**The problem:** Count up the lines holding "Given" in the material, then reply with only the number.

**Data supplied:**
<<<<

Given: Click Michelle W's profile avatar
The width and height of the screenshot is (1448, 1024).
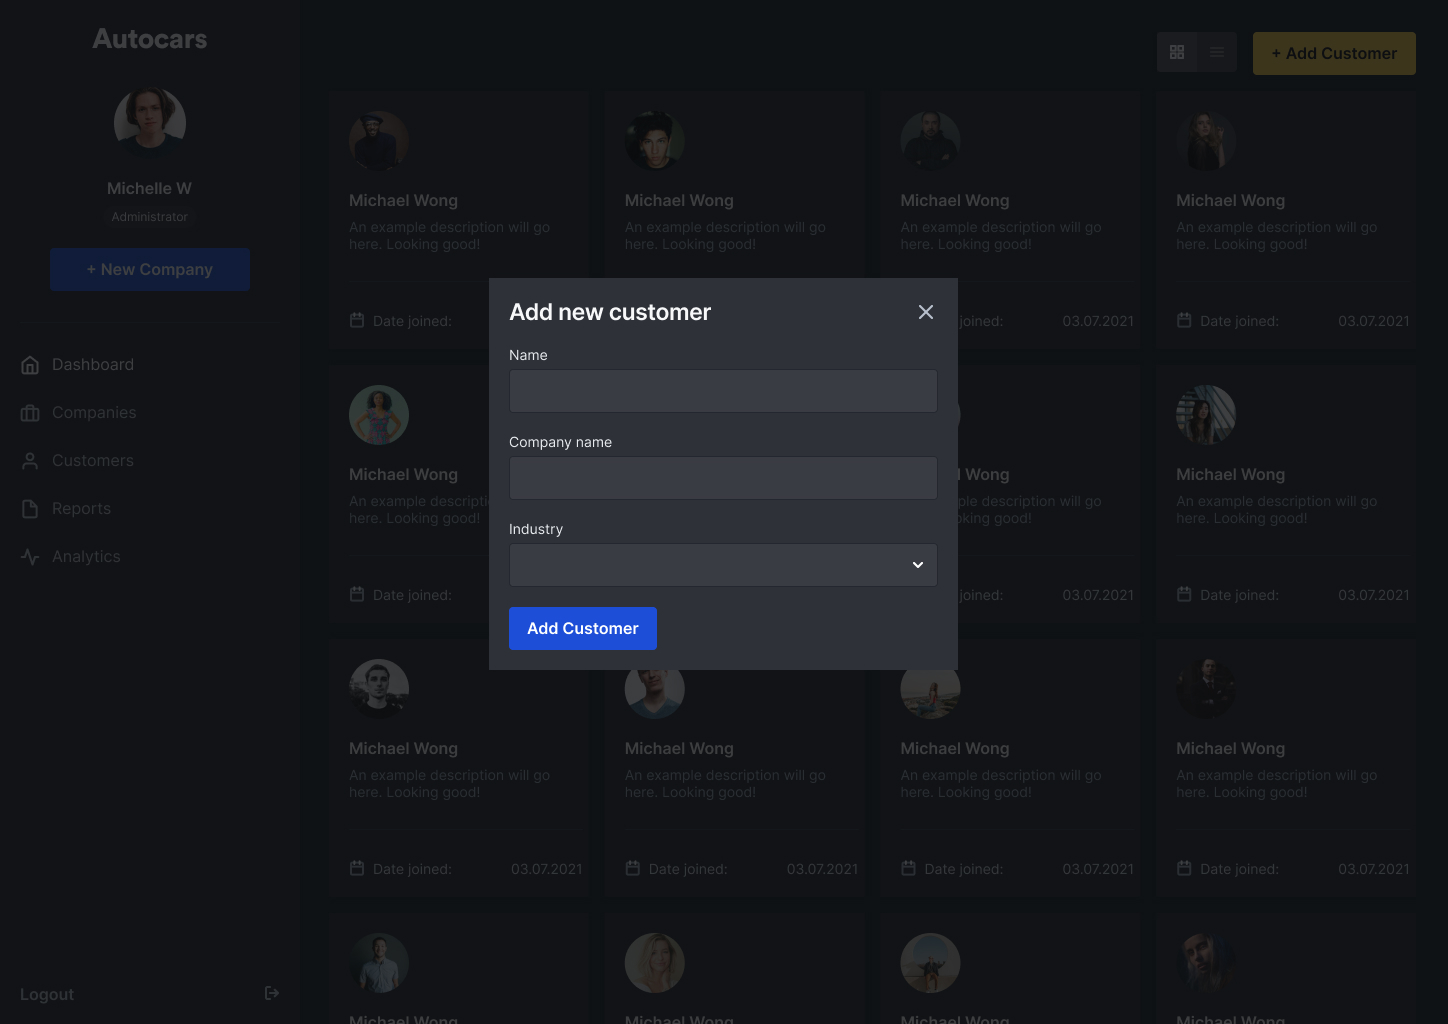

>>>>
<<<<

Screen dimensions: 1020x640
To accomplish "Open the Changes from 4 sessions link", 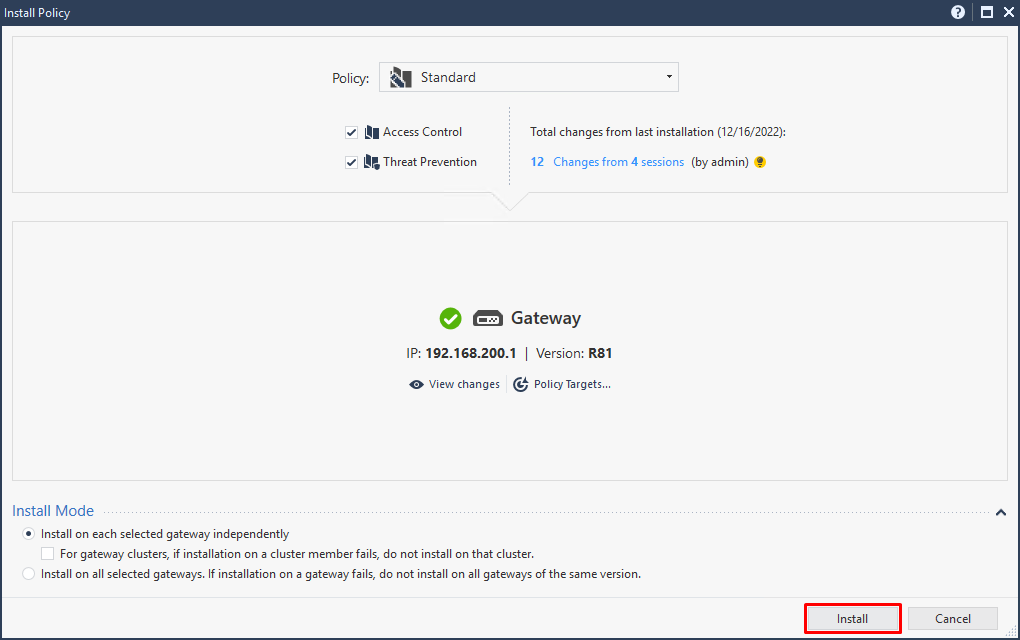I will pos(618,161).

>>>>
<<<<

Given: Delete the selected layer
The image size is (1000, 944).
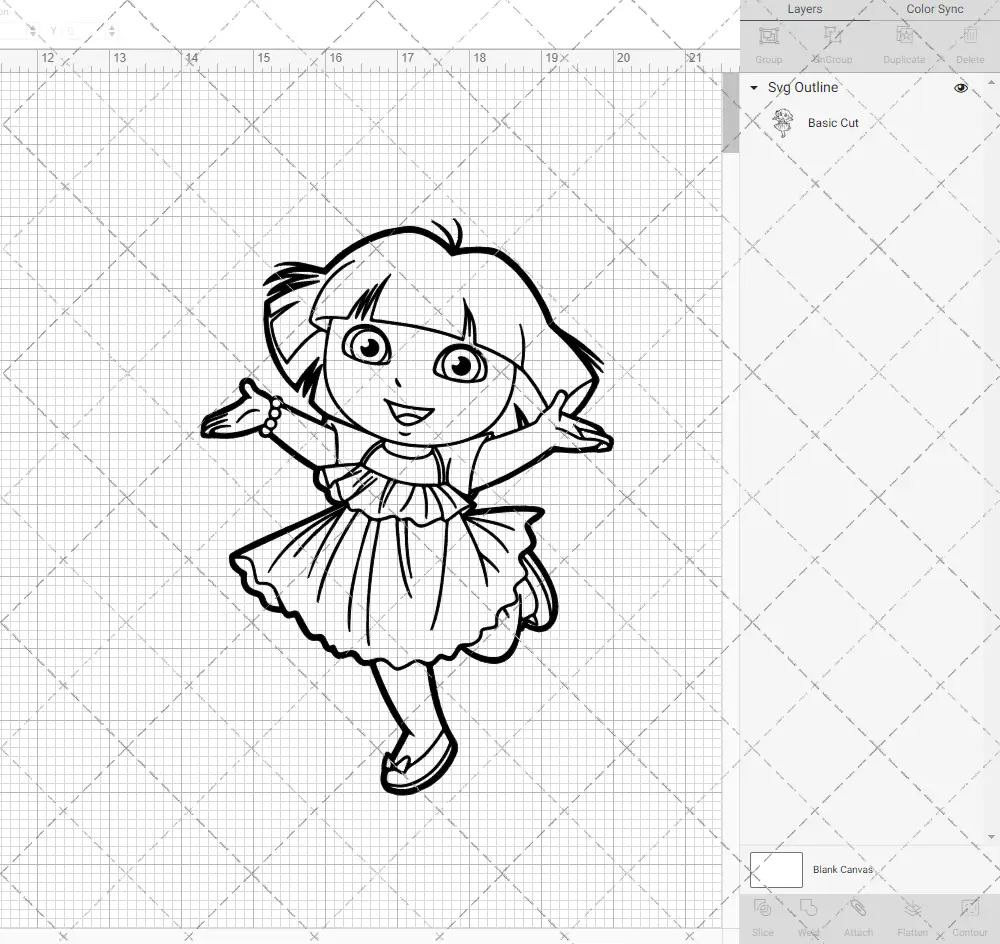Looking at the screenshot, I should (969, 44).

>>>>

**Response below:** 2